- [EXERCISE]: In the items from the line with "The image size is (480, 400)." through the end of the items, change "GUI agent" to "desktop agent" and leave everything else as it is. Give back only those lines.

- [EXTRACTED DATA]:
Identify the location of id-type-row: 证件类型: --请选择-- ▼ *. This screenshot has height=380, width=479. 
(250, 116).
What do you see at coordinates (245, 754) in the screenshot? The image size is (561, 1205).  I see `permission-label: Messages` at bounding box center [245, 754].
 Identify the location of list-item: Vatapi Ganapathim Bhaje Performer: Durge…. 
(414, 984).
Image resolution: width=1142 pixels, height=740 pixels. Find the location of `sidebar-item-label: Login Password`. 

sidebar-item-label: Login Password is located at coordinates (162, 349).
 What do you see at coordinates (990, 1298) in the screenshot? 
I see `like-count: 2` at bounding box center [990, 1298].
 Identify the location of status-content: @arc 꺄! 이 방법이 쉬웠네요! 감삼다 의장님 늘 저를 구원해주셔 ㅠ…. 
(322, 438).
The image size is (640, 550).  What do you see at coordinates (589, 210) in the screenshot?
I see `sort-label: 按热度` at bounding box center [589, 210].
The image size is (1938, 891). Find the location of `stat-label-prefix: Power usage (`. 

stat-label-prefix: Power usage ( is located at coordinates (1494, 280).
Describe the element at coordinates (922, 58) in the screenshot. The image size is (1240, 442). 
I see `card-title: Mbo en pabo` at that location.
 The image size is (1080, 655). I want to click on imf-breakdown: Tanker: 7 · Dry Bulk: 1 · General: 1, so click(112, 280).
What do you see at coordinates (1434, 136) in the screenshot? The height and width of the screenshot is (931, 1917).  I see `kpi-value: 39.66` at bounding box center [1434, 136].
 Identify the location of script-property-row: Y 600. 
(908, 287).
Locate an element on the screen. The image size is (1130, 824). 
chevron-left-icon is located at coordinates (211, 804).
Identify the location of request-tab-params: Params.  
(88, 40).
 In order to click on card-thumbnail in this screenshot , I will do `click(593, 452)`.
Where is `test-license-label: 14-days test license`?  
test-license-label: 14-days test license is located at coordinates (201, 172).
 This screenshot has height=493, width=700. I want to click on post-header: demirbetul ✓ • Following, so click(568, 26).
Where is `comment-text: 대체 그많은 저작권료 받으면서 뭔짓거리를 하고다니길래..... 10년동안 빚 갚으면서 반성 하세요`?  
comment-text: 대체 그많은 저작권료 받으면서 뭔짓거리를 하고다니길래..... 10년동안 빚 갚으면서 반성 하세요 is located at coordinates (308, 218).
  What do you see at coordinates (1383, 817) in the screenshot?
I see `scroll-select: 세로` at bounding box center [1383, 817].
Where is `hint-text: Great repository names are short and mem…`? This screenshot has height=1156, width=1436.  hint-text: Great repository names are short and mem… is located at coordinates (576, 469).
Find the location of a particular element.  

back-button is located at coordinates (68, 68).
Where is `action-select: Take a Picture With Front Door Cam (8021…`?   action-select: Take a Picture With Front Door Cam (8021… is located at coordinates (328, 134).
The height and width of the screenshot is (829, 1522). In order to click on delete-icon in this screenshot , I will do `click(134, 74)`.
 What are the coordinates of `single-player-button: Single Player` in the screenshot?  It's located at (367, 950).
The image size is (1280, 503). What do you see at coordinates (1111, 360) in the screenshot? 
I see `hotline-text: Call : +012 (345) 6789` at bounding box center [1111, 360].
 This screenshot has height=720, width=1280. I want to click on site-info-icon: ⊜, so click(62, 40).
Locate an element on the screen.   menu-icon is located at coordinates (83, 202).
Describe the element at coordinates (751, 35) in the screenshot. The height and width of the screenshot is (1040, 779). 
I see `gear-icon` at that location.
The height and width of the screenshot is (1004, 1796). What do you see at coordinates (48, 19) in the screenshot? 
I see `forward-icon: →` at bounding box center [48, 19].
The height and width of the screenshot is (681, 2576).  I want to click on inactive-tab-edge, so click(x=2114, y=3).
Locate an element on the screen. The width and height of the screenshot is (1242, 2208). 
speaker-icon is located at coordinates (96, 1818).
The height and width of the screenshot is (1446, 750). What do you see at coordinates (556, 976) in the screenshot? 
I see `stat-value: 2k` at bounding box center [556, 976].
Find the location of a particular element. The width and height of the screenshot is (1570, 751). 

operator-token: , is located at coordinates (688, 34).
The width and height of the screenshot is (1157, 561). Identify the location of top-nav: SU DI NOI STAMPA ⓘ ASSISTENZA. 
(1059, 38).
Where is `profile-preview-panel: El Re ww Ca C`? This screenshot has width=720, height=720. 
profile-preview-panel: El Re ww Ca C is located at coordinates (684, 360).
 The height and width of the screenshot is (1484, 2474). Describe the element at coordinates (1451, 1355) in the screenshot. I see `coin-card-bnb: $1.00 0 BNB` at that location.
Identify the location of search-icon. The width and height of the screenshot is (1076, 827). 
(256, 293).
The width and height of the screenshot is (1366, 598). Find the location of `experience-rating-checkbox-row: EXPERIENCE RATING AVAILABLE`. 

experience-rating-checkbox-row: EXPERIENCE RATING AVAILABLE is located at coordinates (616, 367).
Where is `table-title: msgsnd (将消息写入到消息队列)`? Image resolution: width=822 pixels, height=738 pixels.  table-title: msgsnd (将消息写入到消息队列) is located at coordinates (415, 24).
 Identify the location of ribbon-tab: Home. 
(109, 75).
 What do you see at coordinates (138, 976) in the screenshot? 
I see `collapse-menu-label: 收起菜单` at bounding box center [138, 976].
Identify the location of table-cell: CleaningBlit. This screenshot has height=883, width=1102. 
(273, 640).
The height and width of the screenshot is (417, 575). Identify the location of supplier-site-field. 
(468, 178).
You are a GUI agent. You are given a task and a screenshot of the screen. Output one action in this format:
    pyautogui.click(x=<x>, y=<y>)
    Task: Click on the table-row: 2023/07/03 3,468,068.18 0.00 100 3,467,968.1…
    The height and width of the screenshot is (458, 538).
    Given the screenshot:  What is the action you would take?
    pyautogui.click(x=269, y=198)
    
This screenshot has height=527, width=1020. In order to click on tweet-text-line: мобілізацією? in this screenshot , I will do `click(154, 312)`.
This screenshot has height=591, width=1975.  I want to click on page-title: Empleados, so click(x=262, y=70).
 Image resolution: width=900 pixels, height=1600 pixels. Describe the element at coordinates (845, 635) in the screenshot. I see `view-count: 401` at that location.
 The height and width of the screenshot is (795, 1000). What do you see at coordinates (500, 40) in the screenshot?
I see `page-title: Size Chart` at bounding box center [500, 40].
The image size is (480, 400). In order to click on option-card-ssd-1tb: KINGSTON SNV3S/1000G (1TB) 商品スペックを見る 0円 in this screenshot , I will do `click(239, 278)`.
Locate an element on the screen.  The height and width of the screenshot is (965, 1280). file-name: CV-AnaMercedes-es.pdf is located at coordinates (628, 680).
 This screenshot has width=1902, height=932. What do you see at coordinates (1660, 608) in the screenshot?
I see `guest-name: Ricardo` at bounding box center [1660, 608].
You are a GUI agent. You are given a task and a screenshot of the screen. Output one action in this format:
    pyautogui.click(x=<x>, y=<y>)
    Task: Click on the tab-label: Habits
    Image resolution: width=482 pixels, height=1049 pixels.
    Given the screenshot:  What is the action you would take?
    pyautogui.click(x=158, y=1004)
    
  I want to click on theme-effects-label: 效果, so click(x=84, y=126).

- [EXERCISE ANSWER]:
The image size is (480, 400). In order to click on option-card-ssd-1tb: KINGSTON SNV3S/1000G (1TB) 商品スペックを見る 0円 in this screenshot , I will do `click(239, 278)`.
Locate an element on the screen.  The height and width of the screenshot is (965, 1280). file-name: CV-AnaMercedes-es.pdf is located at coordinates (628, 680).
 This screenshot has width=1902, height=932. What do you see at coordinates (1660, 608) in the screenshot?
I see `guest-name: Ricardo` at bounding box center [1660, 608].
You are a desktop agent. You are given a task and a screenshot of the screen. Output one action in this format:
    pyautogui.click(x=<x>, y=<y>)
    Task: Click on the tab-label: Habits
    Image resolution: width=482 pixels, height=1049 pixels.
    Given the screenshot:  What is the action you would take?
    pyautogui.click(x=158, y=1004)
    
  I want to click on theme-effects-label: 效果, so click(x=84, y=126).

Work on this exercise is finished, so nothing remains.